_文書_:
★ ★ ★ ★ ★

両親を無くし、パードリックと暮らす読書好きな未婚の妹シボーン
何もないイニシェリン島からの脱出を心に秘めている
自分の「指を切り落とす」ほどの拒絶とは?
「イニシェリン島の精霊」には映画ならではの象徴的モチーフと場面(場所)が設定されている
一つは、対岸の本島から聞こえる砲弾の音と立ち上る煙、昨日まで親しかった仲間同士が戦う「アイルランド内戦」
もう一つには、アイルランドに色濃く残る「ケルト文化」の象徴である「ケルティック・ハイクロス」(ケルト的キリスト教)と「パブ」、対照的に「マリア像」と「教会」が映し出される
【参考】

ケルティック・ハイクロス
【参考】

アイルランドのマリア像
「ケルト文化」は、古代にアルプス以北に暮らしていたケルト人の文化で、自然崇拝と多神教を特徴とし、
文字を持たないため口伝、音楽で物語を伝えてきた
彼らの宗教はドルイド教と呼ばれ、現世と死後の世界は繋がっていて、幽霊や精霊が存在し、「死の預言者」バンシーが敬われた
ケルト人は、古代ローマ人からはガリア人と呼ばれ、北に追いやられた
アイルランドは古代ローマ帝国の影響が少なかったためケルト文化が色濃く残っている

パブでフィドル(ヴァイオリン)を弾くコルム
映画の重要な場所の一つにに「パブ」がある
地元の人々が酒を飲み交わす社交場であるが、コルムにとってはなにより音楽を楽しむ場所だ
ケルトには文字がなかったため、「音楽」は最も重要な伝達手段であり、パブは情報交換の場所でもある
「イニシェリン島の精霊」はコルムが作曲した曲だ
カトリックは、12世紀にアイルランドがイングランドの支配下に置かれると勢力を強めてきた
キリスト教は「聖書」に基づく「言葉」の宗教であり、カトリック教会は神の言葉を聞き、罪を告白する「告解」の場所だ
コルムが教会に行き「告解」するシーンがある
村人、パードリックから情報を得ていた牧師が「なにか悩みがあるのか… 男が好きか?と聞く」コルムは牧師に「お前こそ男色家だろう!」と悪態をつき、牧師は「地獄に堕ちろ!」と激昂する
ここに、物語の深層があるのではないか?!

★ ★ ★ ★ ★

_課題 1_: 映画に映し出されるものとして、文書が「ケルト文化」の象徴とするものと、それと対照的なものをすべて挙げてください。
_課題 2_: 「パブでフィドル(ヴァイオリン)を弾くコルム」から「ここに、物語の深層があるのではないか?!」までの部分を、文書からそのまま引用してください。
データは、この文書とは別の出典から取ったものです。

_提供データ_:
★ ★ ★ ★ ★

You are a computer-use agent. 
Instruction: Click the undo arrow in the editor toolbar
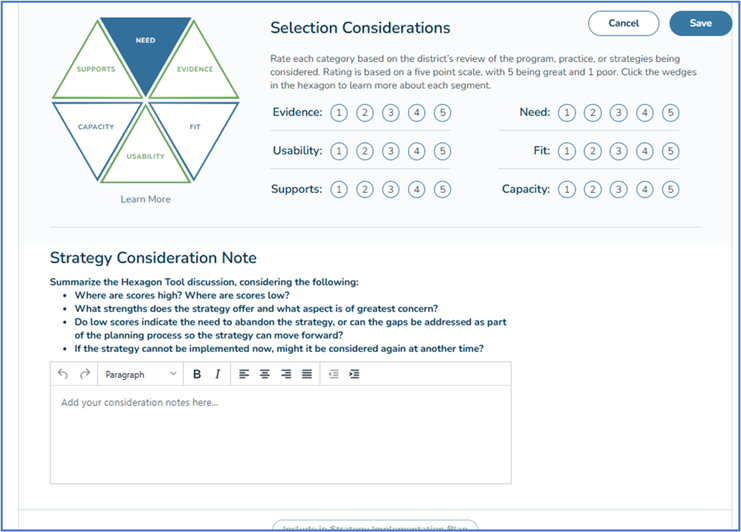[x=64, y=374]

★ ★ ★ ★ ★

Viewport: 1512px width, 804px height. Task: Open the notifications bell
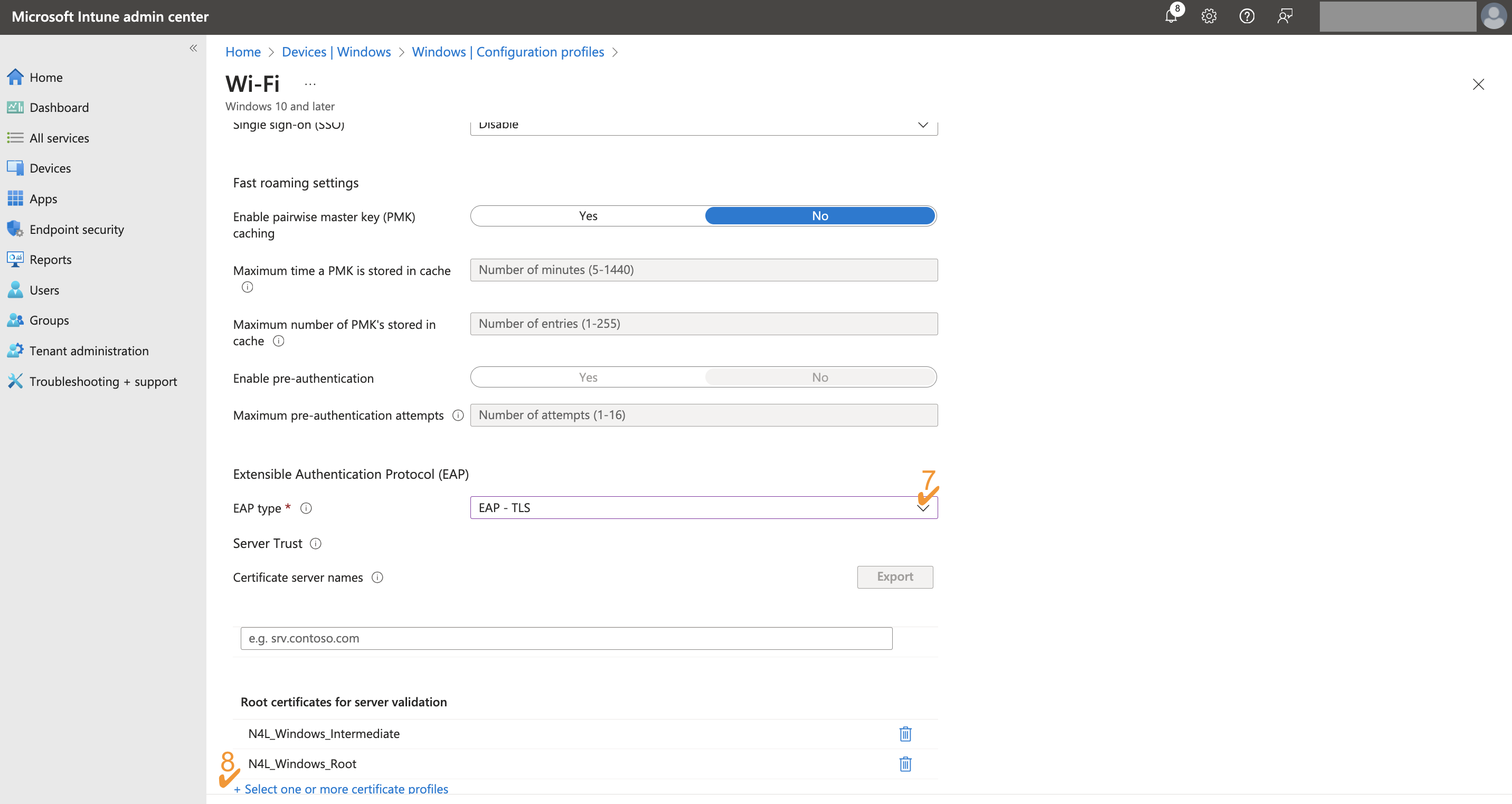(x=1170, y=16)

★ ★ ★ ★ ★

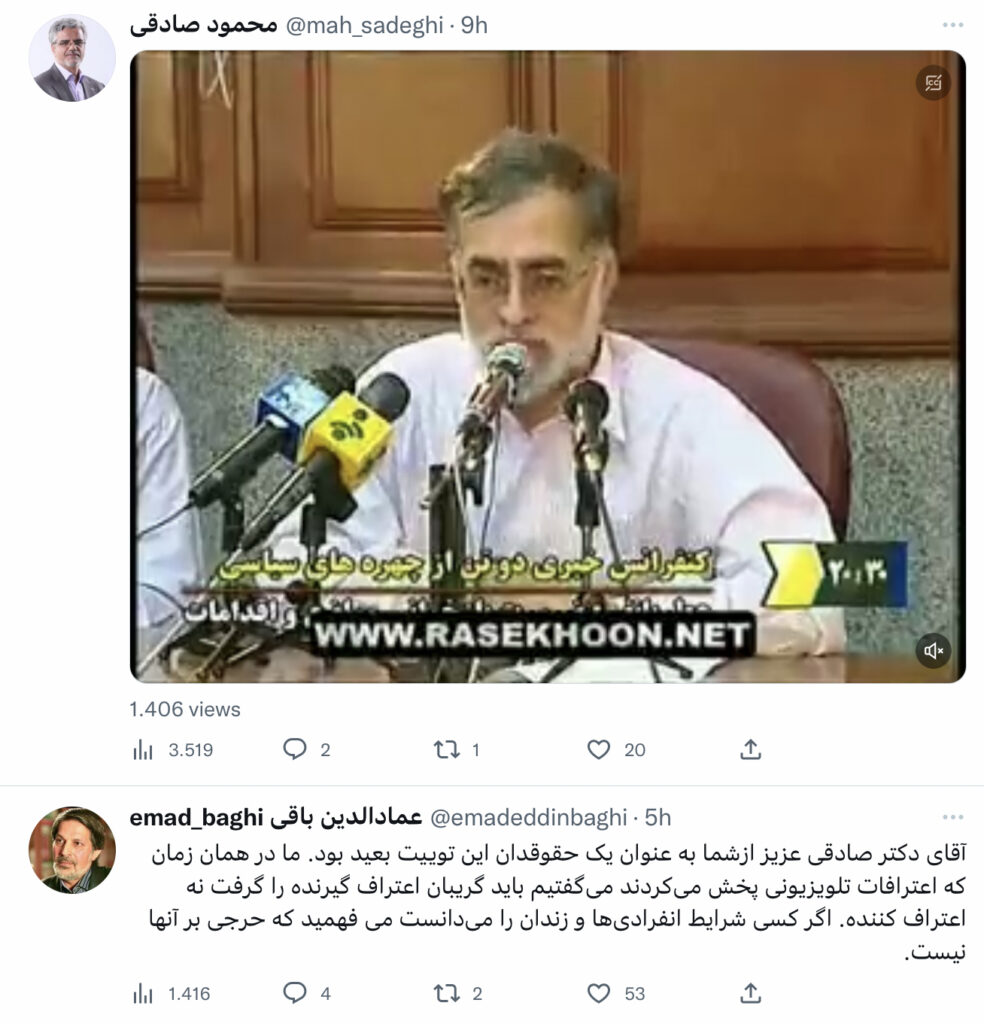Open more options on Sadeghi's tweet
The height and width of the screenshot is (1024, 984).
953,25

★ ★ ★ ★ ★

_解答 1_:
ケルト文化の象徴：
- ケルティック・ハイクロス
- パブ

対照的なもの：
- マリア像
- 教会

_解答 2_:
パブでフィドル(ヴァイオリン)を弾くコルム
映画の重要な場所の一つにに「パブ」がある
地元の人々が酒を飲み交わす社交場であるが、コルムにとってはなにより音楽を楽しむ場所だ
ケルトには文字がなかったため、「音楽」は最も重要な伝達手段であり、パブは情報交換の場所でもある
「イニシェリン島の精霊」はコルムが作曲した曲だ
カトリックは、12世紀にアイルランドがイングランドの支配下に置かれると勢力を強めてきた
キリスト教は「聖書」に基づく「言葉」の宗教であり、カトリック教会は神の言葉を聞き、罪を告白する「告解」の場所だ
コルムが教会に行き「告解」するシーンがある
村人、パードリックから情報を得ていた牧師が「なにか悩みがあるのか… 男が好きか?と聞く」コルムは牧師に「お前こそ男色家だろう!」と悪態をつき、牧師は「地獄に堕ちろ!」と激昂する
ここに、物語の深層があるのではないか?!